Trump punts on health care vote until after 2020 election
While President Trump has vowed to take up his campaign promise to once again repeal and replace the Affordable Care Act (ACA), the president appears to be delaying those efforts, at least for now. Mr. Trump tweeted Monday night that a vote on Republican's revitalized effort to reform the ACA would be held "right after the election when Republicans hold the Senate and win back the House."
"It will be truly great HealthCare that will work for America. Also, Republicans will always support Pre-Existing Conditions. The Republican Party will be known as the Party of Great HealtCare (sic). Meantime, the USA is doing better than ever & is respected again!" he added.

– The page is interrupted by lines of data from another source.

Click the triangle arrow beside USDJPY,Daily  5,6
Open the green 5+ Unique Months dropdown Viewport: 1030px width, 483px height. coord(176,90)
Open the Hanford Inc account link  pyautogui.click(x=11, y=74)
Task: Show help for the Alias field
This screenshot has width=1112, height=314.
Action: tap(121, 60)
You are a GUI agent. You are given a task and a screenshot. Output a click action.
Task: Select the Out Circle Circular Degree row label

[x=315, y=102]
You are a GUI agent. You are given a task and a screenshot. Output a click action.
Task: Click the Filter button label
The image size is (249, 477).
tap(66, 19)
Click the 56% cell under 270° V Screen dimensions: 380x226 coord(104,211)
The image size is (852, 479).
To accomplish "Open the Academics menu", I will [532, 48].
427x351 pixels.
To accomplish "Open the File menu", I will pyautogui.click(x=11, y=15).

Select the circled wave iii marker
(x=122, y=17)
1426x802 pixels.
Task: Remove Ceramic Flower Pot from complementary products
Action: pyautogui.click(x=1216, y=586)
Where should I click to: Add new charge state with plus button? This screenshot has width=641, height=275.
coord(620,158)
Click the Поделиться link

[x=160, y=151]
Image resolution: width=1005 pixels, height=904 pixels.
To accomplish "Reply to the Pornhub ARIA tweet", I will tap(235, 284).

Just three days earlier, however, Mr. Trump made it sound as though he had a plan ready for Congress to replace the ACA, telling reporters at the White House, "We are going to have a plan that's so much better than Obamacare."
His change of heart may have come about after he spoke with Senate Majority Leader Mitch McConnell Monday afternoon. McConnell told reporters that in a "good conversation" with Mr. Trump, "I pointed out to him, the Senate Republicans' view on dealing with comprehensive health care reform with a Democratic House of Representatives -- so I made it clear to him, we were not going to be doing that in the Senate."
"We'll not be doing comprehensive in the Senate," McConnell said.
The Senate majority leader said he doesn't think it's likely the Supreme Court will strike down the ACA "any time soon."
"There's no point in pushing a panic button," he said. "The court system takes a long time to resolve these issues."
The president said that he had tasked Republican Sens. John Barrasso, Bill Cassidy, Rick Scott "and others to take a look" and "form a really great plan."
"They are going to work together and come up with something that's really spectacular. Maybe we'll even get support in the House from Democrats. But it's going to be far better than Obamacare. If we win on Obamacare, it will be terminated in the court. And we'll see what happens," he said.
Those remarks followed the Justice Department's filing last week of a brief supporting the complete invalidation of the ACA. The move was a departure from its previous stance that the individual mandate, requiring most Americans to carry health insurance, should be stricken down, but the rest of the law, including the protections for pre-existing conditions, should remain in place.
There were reports that several top administration officials had been at odds over the Justice Department's brief. However, when Vice President Mike Pence's chief of staff, Marc Short was asked about this by CBS News' Major Garrett, he denied that there had been much "chaos," and characterized the discussion as "a healthful conversation."
One of the criticisms of the legal approach to dismantling the ACA has been that there's a sense that Republicans have not introduced a viable plan to replace the Obama-era law. Garrett asked Short whether such a plan exists. Short said that Health and Human Services Secretary Alex Azar could come up with a plan in the coming months, adding, "But we also believe that this court decision probably wouldn't reach the courts for another--'til probably summer of 2020."
House Speaker Nancy Pelosi, who previously slammed the administration's efforts to repeal the ACA as an "all-out war" against the health care of Americans, said on Tuesday that the president's blueprint for health care "is like [Richard] Nixon's secret plan" for the Vietnam war.
"They're not gonna pass it until after the 2020 election, and he can view it from Mar-A-Lago all week," she added.
Meanwhile, White House Press Secretary Sarah Sanders maintains that the president "wants to work with Congress to come up with the right health care plan."
"The things that I know that he's focused on are making sure that we protect preexisting conditions, that we lower the cost that we make it more affordable, and top and foremost is that we have to allow patients to have a say in the care that they receive. It is a complete and total contrast to what you're seeing the Democrats put forward right now," Sanders added at the White House on Tuesday.